§ **Recorded information**:
*** Block opens ***
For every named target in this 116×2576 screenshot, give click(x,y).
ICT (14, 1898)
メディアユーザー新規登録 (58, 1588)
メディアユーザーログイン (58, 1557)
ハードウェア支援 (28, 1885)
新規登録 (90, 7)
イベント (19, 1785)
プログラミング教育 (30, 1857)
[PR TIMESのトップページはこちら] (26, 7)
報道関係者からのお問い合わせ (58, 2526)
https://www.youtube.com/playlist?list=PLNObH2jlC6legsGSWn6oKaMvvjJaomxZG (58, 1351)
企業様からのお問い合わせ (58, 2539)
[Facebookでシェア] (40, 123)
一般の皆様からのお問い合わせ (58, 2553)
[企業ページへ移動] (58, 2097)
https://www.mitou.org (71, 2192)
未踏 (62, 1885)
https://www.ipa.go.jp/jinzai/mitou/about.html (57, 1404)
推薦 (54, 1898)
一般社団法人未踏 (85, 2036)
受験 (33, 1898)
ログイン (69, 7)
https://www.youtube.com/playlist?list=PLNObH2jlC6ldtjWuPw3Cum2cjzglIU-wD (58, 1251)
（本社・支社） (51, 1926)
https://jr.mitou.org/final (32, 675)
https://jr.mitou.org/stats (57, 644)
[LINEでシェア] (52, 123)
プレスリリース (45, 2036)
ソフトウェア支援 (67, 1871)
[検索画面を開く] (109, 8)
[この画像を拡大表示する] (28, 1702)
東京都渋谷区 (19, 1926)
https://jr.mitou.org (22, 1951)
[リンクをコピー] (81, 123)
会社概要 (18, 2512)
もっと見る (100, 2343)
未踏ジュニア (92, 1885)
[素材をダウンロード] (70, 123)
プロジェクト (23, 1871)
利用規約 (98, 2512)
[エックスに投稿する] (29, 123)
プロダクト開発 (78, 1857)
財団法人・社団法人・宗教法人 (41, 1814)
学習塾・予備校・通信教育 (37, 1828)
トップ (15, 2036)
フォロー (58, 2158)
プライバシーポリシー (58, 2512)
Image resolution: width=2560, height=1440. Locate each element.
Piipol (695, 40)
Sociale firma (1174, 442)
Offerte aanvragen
*** Block closes ***
§ **Directions for this task**:
Give again the closing portion of the entries, from the line with "報道関係者からのお問い合わせ (58, 2526)" through the last line. Keep it exact and add nothing.

§ **Expected answer**:
報道関係者からのお問い合わせ (58, 2526)
https://www.youtube.com/playlist?list=PLNObH2jlC6legsGSWn6oKaMvvjJaomxZG (58, 1351)
企業様からのお問い合わせ (58, 2539)
[Facebookでシェア] (40, 123)
一般の皆様からのお問い合わせ (58, 2553)
[企業ページへ移動] (58, 2097)
https://www.mitou.org (71, 2192)
未踏 (62, 1885)
https://www.ipa.go.jp/jinzai/mitou/about.html (57, 1404)
推薦 (54, 1898)
一般社団法人未踏 (85, 2036)
受験 (33, 1898)
ログイン (69, 7)
https://www.youtube.com/playlist?list=PLNObH2jlC6ldtjWuPw3Cum2cjzglIU-wD (58, 1251)
（本社・支社） (51, 1926)
https://jr.mitou.org/final (32, 675)
https://jr.mitou.org/stats (57, 644)
[LINEでシェア] (52, 123)
プレスリリース (45, 2036)
ソフトウェア支援 (67, 1871)
[検索画面を開く] (109, 8)
[この画像を拡大表示する] (28, 1702)
東京都渋谷区 (19, 1926)
https://jr.mitou.org (22, 1951)
[リンクをコピー] (81, 123)
会社概要 (18, 2512)
もっと見る (100, 2343)
未踏ジュニア (92, 1885)
[素材をダウンロード] (70, 123)
プロジェクト (23, 1871)
利用規約 (98, 2512)
[エックスに投稿する] (29, 123)
プロダクト開発 (78, 1857)
財団法人・社団法人・宗教法人 (41, 1814)
学習塾・予備校・通信教育 (37, 1828)
トップ (15, 2036)
フォロー (58, 2158)
プライバシーポリシー (58, 2512)
Image resolution: width=2560, height=1440. Locate each element.
Piipol (695, 40)
Sociale firma (1174, 442)
Offerte aanvragen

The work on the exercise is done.